The data processing system 550 may be part of a data center that processes a variety of different requests. For instance, the data processing system 550 may receive a data processing request via the network interface 556 to perform encryption, decryption, machine learning, video processing, voice recognition, image recognition, data compression, database search ranking, bioinformatics, network security pattern identification, spatial navigation, digital signal processing, or other specialized tasks.
The techniques and methods described herein may be applied with other types of integrated circuit systems. For example, the programmable routing bridge described herein may be used with central processing units (CPUs), graphics cards, hard drives, or other components.
While the embodiments set forth in the present disclosure may be susceptible to various modifications and alternative forms, specific embodiments have been shown by way of example in the drawings and have been described in detail herein.
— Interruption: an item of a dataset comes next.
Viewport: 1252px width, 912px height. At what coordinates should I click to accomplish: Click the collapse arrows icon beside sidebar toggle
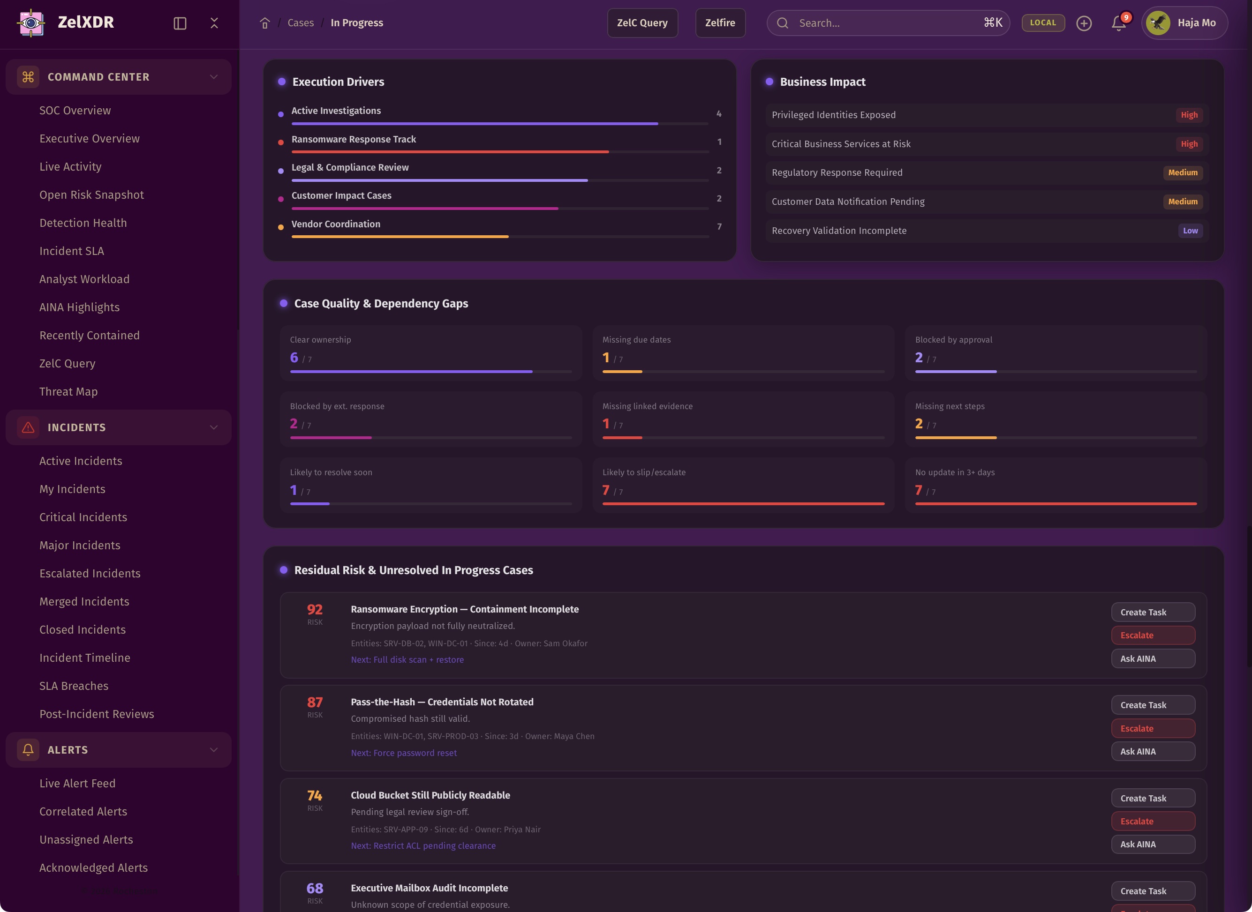(214, 23)
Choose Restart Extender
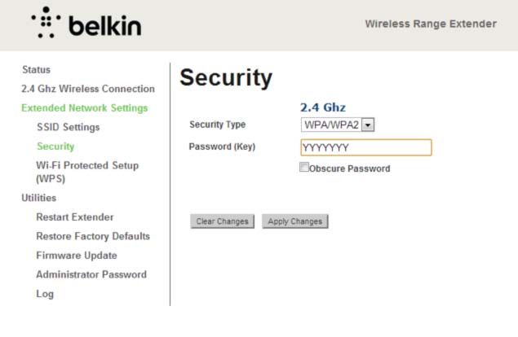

However, the disclosure is not intended to be limited to the particular forms disclosed. The disclosure is to cover all modifications, equivalents, and alternatives falling within the spirit and scope of the disclosure as defined by the following appended claims.
The techniques presented and claimed herein are referenced and applied to material objects and concrete examples of a practical nature that demonstrably improve the present technical field and, as such, are not abstract, intangible or purely theoretical. Further, if any claims appended to the end of this specification contain one or more elements designated as “means for [perform]ing [a function] . . . ” or “step for [perform]ing [a function] . . . ”, it is intended that such elements are to be interpreted under 35 U.S.C. 112 (f). However, for any claims containing elements designated in any other manner, it is intended that such elements are not to be interpreted under 35 U.S.C. 112 (f).
EXAMPLE EMBODIMENTS
EXAMPLE EMBODIMENT 1. Programmable logic circuitry comprising:
- first logic circuitry comprising a first set of inputs;
- second logic circuitry comprising a second set of inputs; and
- third logic circuitry comprising:
- one or more lookup tables (LUTs) and one or more configurable NOR-inverts (CNIs); and
- a third set of inputs comprising at least a first portion of the first set of inputs, a second portion of the second set of inputs, or both.
EXAMPLE EMBODIMENT 2. The programmable logic circuitry of example embodiment 1, wherein the first logic circuitry comprises a first set of outputs.
EXAMPLE EMBODIMENT 3. The programmable logic circuitry of example embodiment 2, wherein the second logic circuitry comprises a second set of outputs.
EXAMPLE EMBODIMENT 4. The programmable logic circuitry of example embodiment 3, wherein the third logic circuitry comprises a third set of outputs comprising at least a first portion of the first set of outputs, a second portion of the second set of outputs, or both.
EXAMPLE EMBODIMENT 5. The programmable logic circuitry of example embodiment 1, wherein the first logic circuitry, the second logic circuitry, or both comprise adaptive logic modules (ALMs).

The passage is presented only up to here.